Texto para leer:
>>

El nombre del autor del “Lazarillo de Tormes” sigue siendo un enigma, a pesar de que no hayan faltado candidatos. A comienzos el siglo XVII se proponen los nombre del distinguido fraile jerónimo Juan de Ortega – por hallarse a su muerte un manuscrito de la novela, original o copia – y Diego Hurtado de Mendoza, aristócrata, historiador y poeta. De espíritu liberal y alegre ambos carecen, no obstante, de textos similares que apoyen la atribución del libro. Por coincidencias con el estilo, las ideas o la personalidad posible del autor anónimo, se ha señalado modernamente, sin pruebas concluyentes, a los hermanos erasmistas Alfonso o Juan de Valdés, el folklorista Sebastián de Horozco y varios autores más con pocas probabilidades. Son aproximaciones valiosas, en el mejor de los casos, al perfil humano e ideológico del autor, cuya identidad sólo podrá revelar hipotéticamente un descubrimiento sensacional. En tal empeño se ha partido del sentido y de indicios encontrados en la misma obra, interpretados en formas muy dispares. Así, se le ha considerado erasmista. Pero en ninguna parte se expone su programa de renovación de la Iglesia a través de la práctica de un cristianismo íntimamente sentido, depurado de las supersticiones y pompas que fomentaba un clero ignorante e indigno. Con todo, la sátira de la vida eclesiástica, corriente desde la Edad Media, sitúa la obra en la atmósfera crítica que crearan el erasmismo y otros movimientos afines, con el beneplácito de Carlos V, algunos años atrás.

<<

Tareas por hacer:
1. Según el texto sobre el autor del Lazarillo, ¿por qué se propuso a Juan de Ortega como autor y por qué no se sostiene su atribución ni la de Diego Hurtado de Mendoza? Responde en dos o tres oraciones.
2. En el texto sobre el autor del Lazarillo, ¿a qué hermanos erasmistas se ha señalado modernamente como posibles autores?

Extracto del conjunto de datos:
>>

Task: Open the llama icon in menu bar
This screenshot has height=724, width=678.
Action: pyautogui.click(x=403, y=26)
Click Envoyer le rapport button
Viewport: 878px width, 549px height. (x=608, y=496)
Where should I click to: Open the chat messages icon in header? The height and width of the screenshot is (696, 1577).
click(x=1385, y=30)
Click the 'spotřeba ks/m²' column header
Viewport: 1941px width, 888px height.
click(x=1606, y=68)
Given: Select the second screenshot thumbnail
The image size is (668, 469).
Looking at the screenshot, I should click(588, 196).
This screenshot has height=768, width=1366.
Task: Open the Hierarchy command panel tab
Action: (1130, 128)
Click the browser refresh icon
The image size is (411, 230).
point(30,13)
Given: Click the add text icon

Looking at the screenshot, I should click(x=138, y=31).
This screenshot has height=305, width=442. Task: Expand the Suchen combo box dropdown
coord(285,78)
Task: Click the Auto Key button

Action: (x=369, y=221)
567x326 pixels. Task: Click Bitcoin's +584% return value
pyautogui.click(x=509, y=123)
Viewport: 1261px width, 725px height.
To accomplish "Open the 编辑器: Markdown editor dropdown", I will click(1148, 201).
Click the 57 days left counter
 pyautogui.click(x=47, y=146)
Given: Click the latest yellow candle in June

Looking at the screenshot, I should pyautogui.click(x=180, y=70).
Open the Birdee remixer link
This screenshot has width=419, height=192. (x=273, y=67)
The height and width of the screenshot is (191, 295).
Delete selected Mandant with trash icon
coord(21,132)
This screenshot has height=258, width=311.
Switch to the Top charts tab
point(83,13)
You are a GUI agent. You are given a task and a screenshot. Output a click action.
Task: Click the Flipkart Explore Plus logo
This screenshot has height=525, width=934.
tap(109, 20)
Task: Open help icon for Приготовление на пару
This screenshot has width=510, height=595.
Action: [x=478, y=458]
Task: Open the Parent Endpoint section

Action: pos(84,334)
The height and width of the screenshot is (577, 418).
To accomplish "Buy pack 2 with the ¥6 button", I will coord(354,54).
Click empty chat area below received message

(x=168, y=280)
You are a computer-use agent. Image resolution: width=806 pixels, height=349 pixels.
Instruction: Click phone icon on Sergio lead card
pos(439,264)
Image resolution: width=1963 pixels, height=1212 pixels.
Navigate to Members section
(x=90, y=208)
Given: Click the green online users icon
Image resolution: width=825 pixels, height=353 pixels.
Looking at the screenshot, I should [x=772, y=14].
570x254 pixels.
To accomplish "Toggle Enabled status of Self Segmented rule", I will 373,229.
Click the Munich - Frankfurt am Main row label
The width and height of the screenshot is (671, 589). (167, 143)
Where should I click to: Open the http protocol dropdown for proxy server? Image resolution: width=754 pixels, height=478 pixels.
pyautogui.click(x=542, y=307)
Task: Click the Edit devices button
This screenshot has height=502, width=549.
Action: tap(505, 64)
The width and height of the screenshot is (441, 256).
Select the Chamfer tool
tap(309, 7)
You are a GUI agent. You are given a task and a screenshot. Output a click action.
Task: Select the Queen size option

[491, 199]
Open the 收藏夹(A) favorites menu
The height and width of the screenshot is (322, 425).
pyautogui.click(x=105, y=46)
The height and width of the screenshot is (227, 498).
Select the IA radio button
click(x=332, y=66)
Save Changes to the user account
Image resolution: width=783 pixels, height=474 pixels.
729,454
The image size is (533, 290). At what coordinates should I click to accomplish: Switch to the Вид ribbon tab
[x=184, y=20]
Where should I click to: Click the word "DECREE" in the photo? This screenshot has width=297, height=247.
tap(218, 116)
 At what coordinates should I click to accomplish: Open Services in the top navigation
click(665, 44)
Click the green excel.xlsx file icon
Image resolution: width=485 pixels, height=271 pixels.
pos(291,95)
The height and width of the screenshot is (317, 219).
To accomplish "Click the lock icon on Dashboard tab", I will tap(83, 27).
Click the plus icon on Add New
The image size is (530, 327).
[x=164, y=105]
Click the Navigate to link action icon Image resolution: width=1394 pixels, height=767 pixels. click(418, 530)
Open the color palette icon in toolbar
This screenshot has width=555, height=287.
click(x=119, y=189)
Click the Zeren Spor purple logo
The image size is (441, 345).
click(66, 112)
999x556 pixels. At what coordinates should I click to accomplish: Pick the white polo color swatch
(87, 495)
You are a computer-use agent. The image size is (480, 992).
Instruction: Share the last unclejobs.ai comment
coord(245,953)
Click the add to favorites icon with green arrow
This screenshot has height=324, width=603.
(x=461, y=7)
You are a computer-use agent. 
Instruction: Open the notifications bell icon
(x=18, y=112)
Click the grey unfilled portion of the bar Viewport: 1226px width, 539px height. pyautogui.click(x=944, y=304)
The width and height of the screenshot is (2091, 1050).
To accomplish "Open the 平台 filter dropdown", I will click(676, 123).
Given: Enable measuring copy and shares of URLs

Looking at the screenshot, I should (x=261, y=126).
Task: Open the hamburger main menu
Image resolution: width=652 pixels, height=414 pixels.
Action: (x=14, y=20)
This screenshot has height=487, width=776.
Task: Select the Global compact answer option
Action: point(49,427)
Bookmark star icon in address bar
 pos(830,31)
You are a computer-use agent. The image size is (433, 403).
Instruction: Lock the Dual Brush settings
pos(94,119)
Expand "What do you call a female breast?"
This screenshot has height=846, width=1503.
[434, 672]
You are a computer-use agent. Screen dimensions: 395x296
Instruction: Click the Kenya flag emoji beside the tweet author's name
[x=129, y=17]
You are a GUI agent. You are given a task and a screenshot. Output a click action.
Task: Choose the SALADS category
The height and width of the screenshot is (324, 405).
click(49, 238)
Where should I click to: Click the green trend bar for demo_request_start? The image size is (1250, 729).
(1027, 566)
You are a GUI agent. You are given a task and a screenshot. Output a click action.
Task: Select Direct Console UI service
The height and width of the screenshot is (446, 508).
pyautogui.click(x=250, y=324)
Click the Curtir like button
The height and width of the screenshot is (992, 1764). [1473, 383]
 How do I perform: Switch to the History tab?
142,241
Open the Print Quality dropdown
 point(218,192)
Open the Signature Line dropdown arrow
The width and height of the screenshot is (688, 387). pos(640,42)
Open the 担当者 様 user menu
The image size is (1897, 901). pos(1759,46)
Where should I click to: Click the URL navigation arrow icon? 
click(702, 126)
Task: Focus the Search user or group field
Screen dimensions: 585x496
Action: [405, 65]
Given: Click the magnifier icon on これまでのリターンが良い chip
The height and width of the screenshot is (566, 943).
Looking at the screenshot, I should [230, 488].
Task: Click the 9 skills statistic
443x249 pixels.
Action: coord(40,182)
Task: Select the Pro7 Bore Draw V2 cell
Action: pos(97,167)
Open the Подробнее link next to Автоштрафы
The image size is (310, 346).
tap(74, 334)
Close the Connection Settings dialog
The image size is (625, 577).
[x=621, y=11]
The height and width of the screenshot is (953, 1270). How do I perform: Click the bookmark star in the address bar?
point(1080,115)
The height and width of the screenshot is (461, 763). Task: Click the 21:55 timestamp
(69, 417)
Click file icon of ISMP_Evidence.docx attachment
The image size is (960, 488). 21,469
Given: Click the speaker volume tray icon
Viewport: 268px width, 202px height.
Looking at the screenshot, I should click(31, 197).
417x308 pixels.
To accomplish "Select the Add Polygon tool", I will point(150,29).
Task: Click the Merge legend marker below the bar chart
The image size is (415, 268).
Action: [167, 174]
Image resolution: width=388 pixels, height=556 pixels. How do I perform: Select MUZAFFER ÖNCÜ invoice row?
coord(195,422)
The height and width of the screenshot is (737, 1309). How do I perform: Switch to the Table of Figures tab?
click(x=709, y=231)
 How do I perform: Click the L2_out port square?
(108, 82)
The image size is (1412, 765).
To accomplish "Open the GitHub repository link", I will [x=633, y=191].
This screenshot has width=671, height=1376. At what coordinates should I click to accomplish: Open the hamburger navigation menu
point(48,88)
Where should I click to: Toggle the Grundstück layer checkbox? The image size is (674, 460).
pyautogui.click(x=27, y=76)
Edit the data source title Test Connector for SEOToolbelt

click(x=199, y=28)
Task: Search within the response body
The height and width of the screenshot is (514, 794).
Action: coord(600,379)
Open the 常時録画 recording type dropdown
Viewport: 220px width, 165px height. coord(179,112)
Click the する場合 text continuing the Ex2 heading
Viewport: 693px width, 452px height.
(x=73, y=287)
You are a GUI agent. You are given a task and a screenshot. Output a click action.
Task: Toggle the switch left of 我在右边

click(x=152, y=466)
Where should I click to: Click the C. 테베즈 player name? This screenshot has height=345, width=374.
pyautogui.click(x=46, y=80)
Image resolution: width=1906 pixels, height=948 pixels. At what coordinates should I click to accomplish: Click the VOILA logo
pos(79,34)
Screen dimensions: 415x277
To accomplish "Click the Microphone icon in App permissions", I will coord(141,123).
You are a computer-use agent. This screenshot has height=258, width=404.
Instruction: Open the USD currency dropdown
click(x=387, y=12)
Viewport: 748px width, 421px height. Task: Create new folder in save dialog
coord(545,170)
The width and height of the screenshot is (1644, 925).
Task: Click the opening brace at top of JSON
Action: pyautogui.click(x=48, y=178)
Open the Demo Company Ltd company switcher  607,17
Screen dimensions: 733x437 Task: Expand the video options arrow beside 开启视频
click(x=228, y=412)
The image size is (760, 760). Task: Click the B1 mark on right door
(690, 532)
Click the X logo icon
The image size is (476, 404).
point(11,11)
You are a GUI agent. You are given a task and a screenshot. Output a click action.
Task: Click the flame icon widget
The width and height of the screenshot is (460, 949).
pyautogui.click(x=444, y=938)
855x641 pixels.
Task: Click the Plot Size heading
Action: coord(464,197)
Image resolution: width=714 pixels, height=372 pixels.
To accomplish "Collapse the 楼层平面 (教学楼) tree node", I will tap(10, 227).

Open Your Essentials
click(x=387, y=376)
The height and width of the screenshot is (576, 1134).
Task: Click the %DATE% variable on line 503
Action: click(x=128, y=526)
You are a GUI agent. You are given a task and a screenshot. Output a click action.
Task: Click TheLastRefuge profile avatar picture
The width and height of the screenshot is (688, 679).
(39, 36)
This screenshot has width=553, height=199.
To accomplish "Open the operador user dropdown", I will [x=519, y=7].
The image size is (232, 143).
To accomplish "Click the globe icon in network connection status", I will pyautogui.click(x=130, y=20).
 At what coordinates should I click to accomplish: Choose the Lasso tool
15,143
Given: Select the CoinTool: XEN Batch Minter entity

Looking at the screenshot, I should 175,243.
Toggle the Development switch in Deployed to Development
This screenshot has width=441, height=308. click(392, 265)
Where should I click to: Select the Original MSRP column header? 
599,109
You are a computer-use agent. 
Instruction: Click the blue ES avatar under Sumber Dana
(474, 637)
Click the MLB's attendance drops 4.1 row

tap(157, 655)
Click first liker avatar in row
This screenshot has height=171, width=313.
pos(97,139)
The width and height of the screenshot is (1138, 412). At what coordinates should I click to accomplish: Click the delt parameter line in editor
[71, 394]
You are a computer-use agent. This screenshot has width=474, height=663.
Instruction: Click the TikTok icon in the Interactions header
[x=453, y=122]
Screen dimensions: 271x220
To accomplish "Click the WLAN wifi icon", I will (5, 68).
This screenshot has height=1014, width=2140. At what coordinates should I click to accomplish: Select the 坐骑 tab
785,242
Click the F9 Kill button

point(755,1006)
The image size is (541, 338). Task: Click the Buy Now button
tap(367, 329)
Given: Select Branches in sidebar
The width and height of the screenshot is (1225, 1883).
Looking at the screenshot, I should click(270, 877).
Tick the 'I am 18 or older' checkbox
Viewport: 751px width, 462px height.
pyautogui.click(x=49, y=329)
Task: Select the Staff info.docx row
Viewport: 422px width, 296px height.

<<

Soluciones:
1. Se propuso a Juan de Ortega porque a su muerte se halló un manuscrito de la novela, original o copia. Sin embargo, ni él ni Diego Hurtado de Mendoza tienen textos similares que apoyen la atribución del libro.

2. A los hermanos Alfonso o Juan de Valdés.